JACKSON, MS (WLBT) - Jackson city officials take a lot of heat for not responding quickly enough to complaints about neighborhood eyesores, but consider this: there are only 8 code enforcement officers in the city's community improvement division and they field hundreds of complaints on a weekly basis.
And then there are cases like Garden Circle off Englewood Street.
City officials wanted WLBT to see how repeat offenders have turned it into a private dumping ground.
Myra Thomas has spent the last 35 years on Englewood Street and if she has her way she'll live here 35 more years, despite the problems.
Asked at what point she had enough and decided to take back her neighborhood, Thomas said, "Well, several years now; we've been talking and calling and trying to get some results, so we have gotten results."
She and her neighbor were successful getting the property between them cleaned up and they're negotiating with the owner to buy the land, but across the street there is Garden Circle.
Thomas said, "Garden Circle is a dumping area, yeah, I mean, fast as they clean it up, they re-dumps again."

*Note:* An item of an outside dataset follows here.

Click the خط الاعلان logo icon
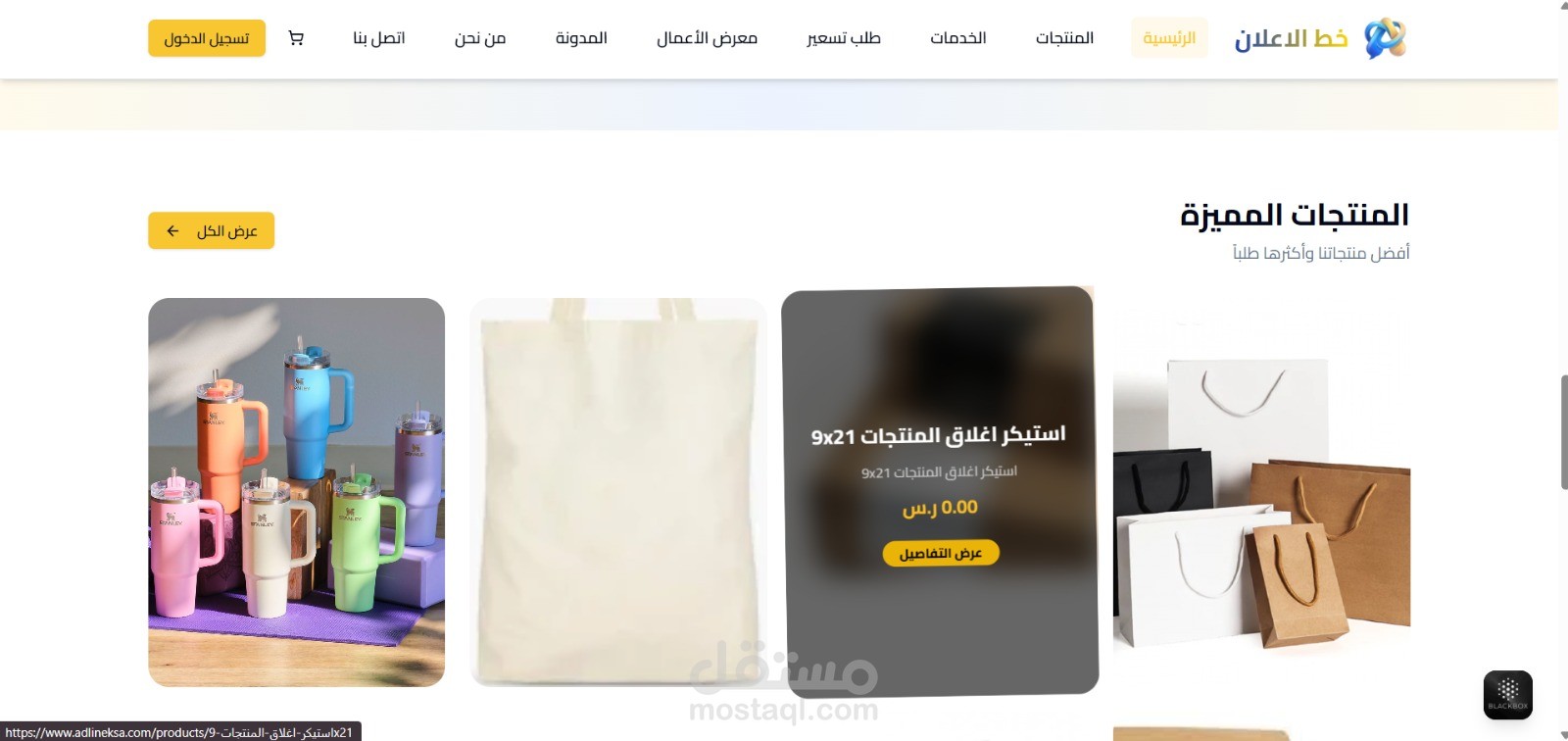 (1385, 38)
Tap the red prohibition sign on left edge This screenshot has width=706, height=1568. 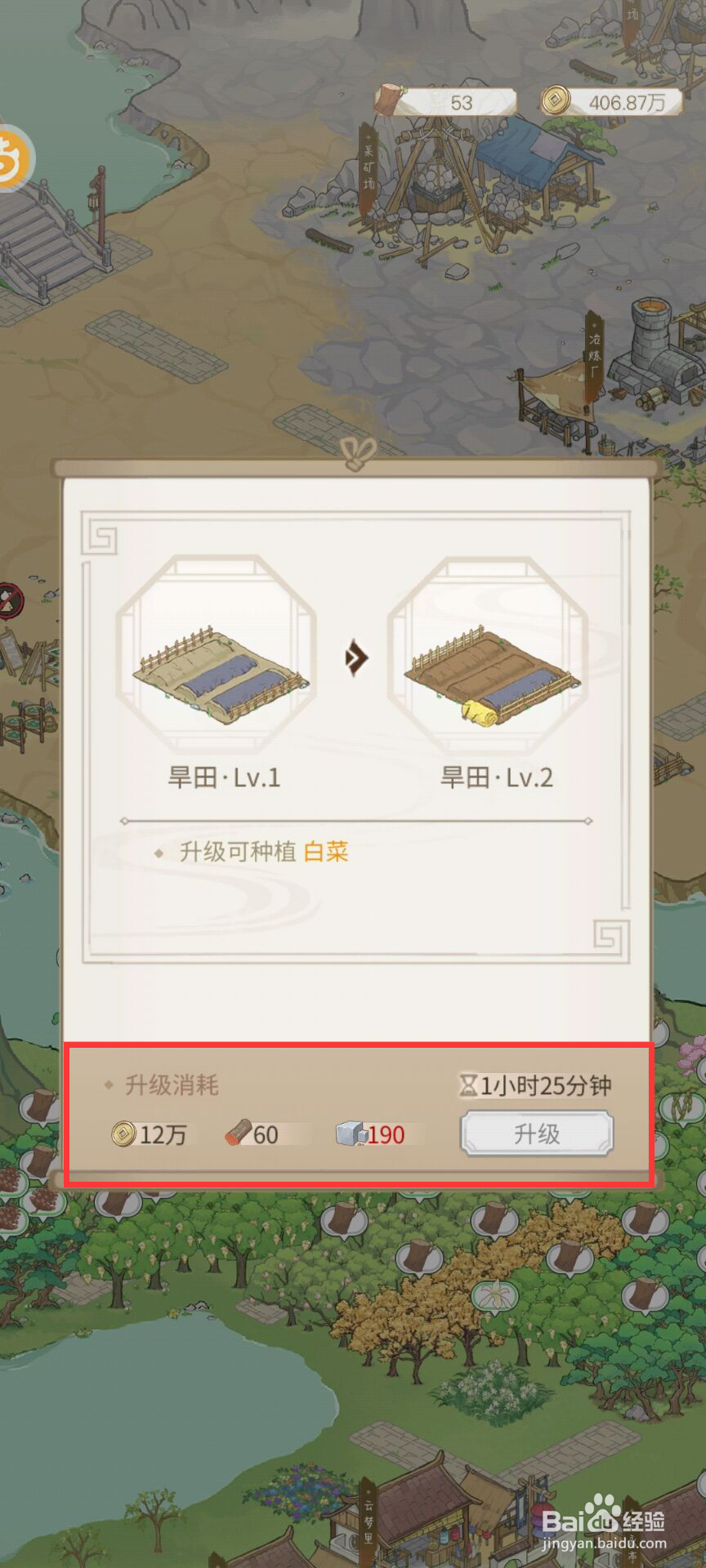pos(10,602)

That's no exaggeration. Believe it or not, as recent as 2 to 3 weeks ago, the entire street, Garden Circle, was cleaned; no debris whatsoever and now there are signs of fresh debris all over the place; even dead animals.
Jackson Code Enforcement Officer William Hawkins said, "This is what we're dealing with on Garden Circle."
Hawkins and his director of the Community Improvement Division, Claude Smith say they are frustrated that Garden Circle is already back in this condition. They both say situations like this make an already difficult job that much more difficult. So, why not prosecute the dumpers?
Hawkins said, "Well, you gotta catch 'em in the process of doing it."
And that's easier said than done. Neighbors say Garden Circle is also used as a "lover's lane".
Even more frustrating, says Hawkins, is the fact that out of state investors are interested in putting 30 new homes here.
He said, "We're gonna try to keep it cleaned for that. This street does have an infrastructure in place. There are fire hydrants. There is city drainage and curbs; so the long term goal is to have it rebuilt into a neighborhood."
That's good news for Myra Thomas. Like the spring flowers in the lots on Garden Circle where homes used to be, Thomas thinks her neighborhood will eventually bloom again.
Asked if she is hopeful that her neighborhood will come back, Thomas said, "Oh yeah, it's going to come back, yeah, and I'm going to be right here to see it."
We will keep you posted on the Garden Circle situation.